Plan compétences : les missions locales veulent s'émanciper de Pôle emploi

Les missions locales veulent pouvoir conserver une certaine autonomie dans la prescription des formations pour les jeunes qu'elles suivent.

Le grand plan compétences d'Emmanuel Macron va-t-il buter sur des guerres de chapelles informatiques ? C'est ce que craignent les missions locales, acteur majeur de l'insertion des jeunes peu qualifiés et donc appelé à jouer un rôle important - aux côtés des régions et de Pôle emploi - dans ce plan de formation de 15 milliards d'euros . « Nous voulons être prescripteurs de manière autonome », revendique Serge Kroichvili, le délégué général de l'Union nationale des missions locales, l'UNML qui suspecte, à demi-mot, la « stratégie d'occupation du terrain » de l'opérateur national.

De par sa nature technique, le sujet paraît secondaire. A tort, car la réussite du volet numérique d'un grand projet conditionne souvent celle du projet lui-même. En l'occurrence, le plan Macron cible deux catégories de personnes éloignées du marché du travail : les chômeurs peu qualifiés et les jeunes décrocheurs. Encore faut-il que ces derniers puissent tous bénéficier du choc de formation promis au moment où celui-ci commence à se mettre en branle.

Un gros hic

Le schéma est le suivant : l'argent - financé par une contribution des entreprises et des crédits budgétaires - est alloué aux régions volontaires sous conditions, lesquelles peuvent s'appuyer sur Pôle emploi pour acheter une partie des formations. Quand c'est le cas, il faut en passer par l'informatique de l'opérateur public, et notamment son logiciel Kairos qui fait le lien avec les organismes de formation, lequel ne traite que des demandeurs d'emploi.

Le hic, souligne Serge Kroichvili, c'est que quatre jeunes sur dix qui frappent pour la première fois à la porte d'une des 442 missions locales chaque année - soit au bas mot près de 185.000 jeunes - n'ont jamais franchi celle de Pôle emploi. Et pour s'inscrire, il faut compter jusqu'à quatre semaines, poursuit-il.

Le problème se posait déjà lors du plan « 500.000 formations supplémentaires » de la fin du quinquennat Hollande.

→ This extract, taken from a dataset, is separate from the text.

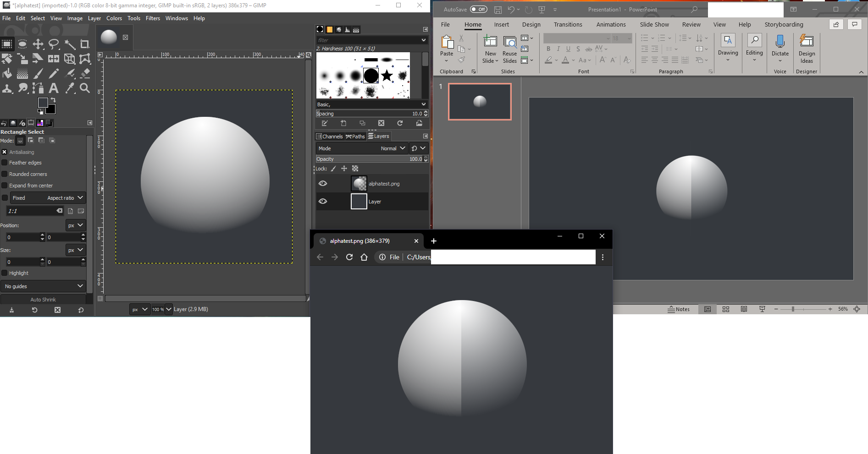Screen dimensions: 868x454
Task: Click the Auto Shrink button
Action: (x=43, y=300)
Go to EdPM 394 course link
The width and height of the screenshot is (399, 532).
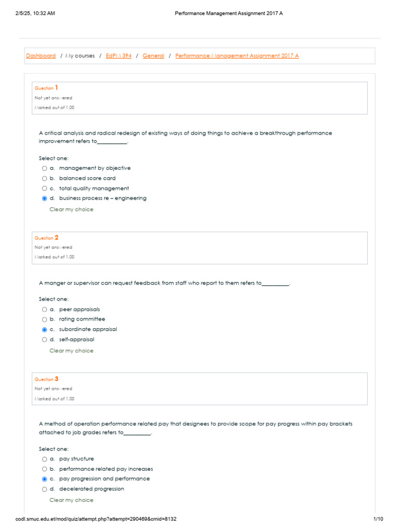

Avec cet effet paradoxal que ce plan censé diminuer le chômage a contribué en partie à l'augmenter puisque nombre de jeunes qui n'étaient pas inscrits ont été basculés dans la catégorie A, B ou C de Pôle emploi une fois leur formation terminée...

Souci de « cohérence »

Pôle emploi, par la voix de sa directrice en charge de la formation, Audrey Pérocheau, rappelle que le système Kairos en tant que tel n'est pas en cause car le Code du travail impose d'être dans les fichiers de l'opérateur pour avoir accès à une formation financée par l'opérateur. Mais pour les autres, « il y a bien un point à régler », avec l'objectif d'éviter « si possible » qu'ils s'inscrivent, reconnaît-elle, promettant une solution « d'ici à quelques semaines ».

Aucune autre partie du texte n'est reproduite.